Judge sends feds back to the drawing board for wolverine protections
Molloy tosses 2020 decision that found Endangered Species Act protections weren’t warranted. U.S. Fish & Wildlife has 18 months to reconsider.
By Amanda Eggert MONTANA FREE PRESS
A federal judge has ordered the U.S. Fish and Wildlife Service to redo a rule that found federal protections are not merited for wolverines, snow-dependent carnivores that live in the Northern Rockies, including much of western Montana.
On Thursday, U.S. District of Montana Judge Donald Molloy ordered the agency to throw out a 2020 decision to not list the species under the Endangered Species Act, start from scratch, and issue a new determination within 18 months.
A coalition of 12 conservation groups sued the agency in 2020, arguing that the federal government disregarded key scientific studies in its assessment of the species’ viability to survive into the foreseeable future and erred in its finding that Canadian wolverines would significantly buoy the population of Lower 48 wolverines. The plaintiffs argued that the agency’s actions “violate the fundamental requirement of the ESA.”

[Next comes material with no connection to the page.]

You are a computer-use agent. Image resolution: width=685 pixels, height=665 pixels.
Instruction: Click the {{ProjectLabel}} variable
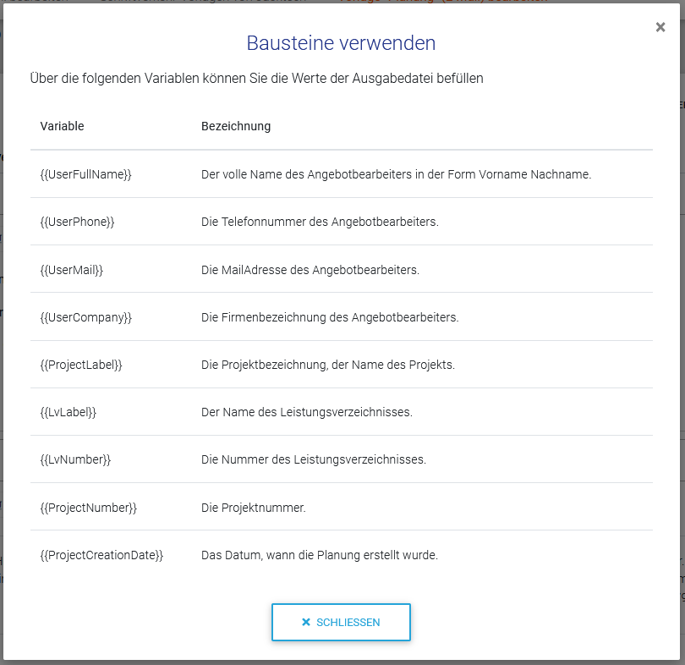point(81,365)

“FWS previously ignored key studies that illustrate the threats the wolverine continues to face due to global warming. By reviewing a more complete picture of the species’ circumstances, we are hopeful that the agency will identify the need for increased protections,” said Amanda Galvan, an associate attorney with Earthjustice’s Northern Rockies office, in an emailed release about the decision.
Wolverine management has been on a pendulum since conservation groups first petitioned USFWS to consider protections for the animal in 2000. Molloy referenced that trajectory in his order, noting “the agency’s own inconsistency as to the species’ status” in a section of the opinion where he rebuts the defendants’ argument that throwing out the 2020 rule would create “disruptive consequences.”
In 2013, USFWS proposed a “threatened” listing for wolverines, only to reverse course the following year. Conservation groups challenged that reversal, and a judge sided with them in 2016, finding that the federal government failed to follow the best available science in its decision to not list the animals as threatened. In 2020, USFWS under the Trump administration determined that federal protections were not warranted.
“Wolverines are trapped on the merry-go-round of extinction and the U.S. Fish and Wildlife Service needs to put them on the path toward recovery by protecting them under the Endangered Species Act,” said WildEarth Guardians’ senior adviser Sarah McMillan.
Western Environmental Law Center attorney Matthew Bishop represented the plaintiffs. Bishop, who’s been involved in wolverine management issues for more than 15 years, said biologists have asserted that “the writing is on the wall” regarding how climate change will affect the species’ long-term viability.
“If they’re listed, then I think we could really start talking about reintroduction, critical habitat and recovery planning — doing everything we can to keep them around,” Bishop told Montana Free Press.
Molloy’s order establishes wolverines as a candidate species, a designation given to some species that USFWS is considering for ESA protections. As a candidate species, wolverines, which are estimated to number about 300 in the Lower 48, will have a measure of protection under the ESA. Federal agencies will be required to confer with USFWS on any actions that might harm wolverines, and planning decisions that could destroy or degrade critical habitat must be weighed by land managers.
“The Service intends to meet the Court’s 18-month deadline and will continue working with partners on the next steps for the wolverine in the lower-48,” USFWS spokesperson Joe Szuszwalak said in an emailed statement.
The state of Idaho also intervened in the lawsuit as a defendant. Idaho’s Fish and Game Commission had argued that federal protections for wildlife threatens Idaho’s “sovereign interest in managing all wildlife within the borders of the State” and would likely “result in unnecessary administrative burdens or limitations on federal land management actions, with potential for significant economic and societal impacts on communities that exist in or near affected federal lands.”
The Idaho Fish and Game Commission did not return MTFP’s request for comment by press time Monday morning.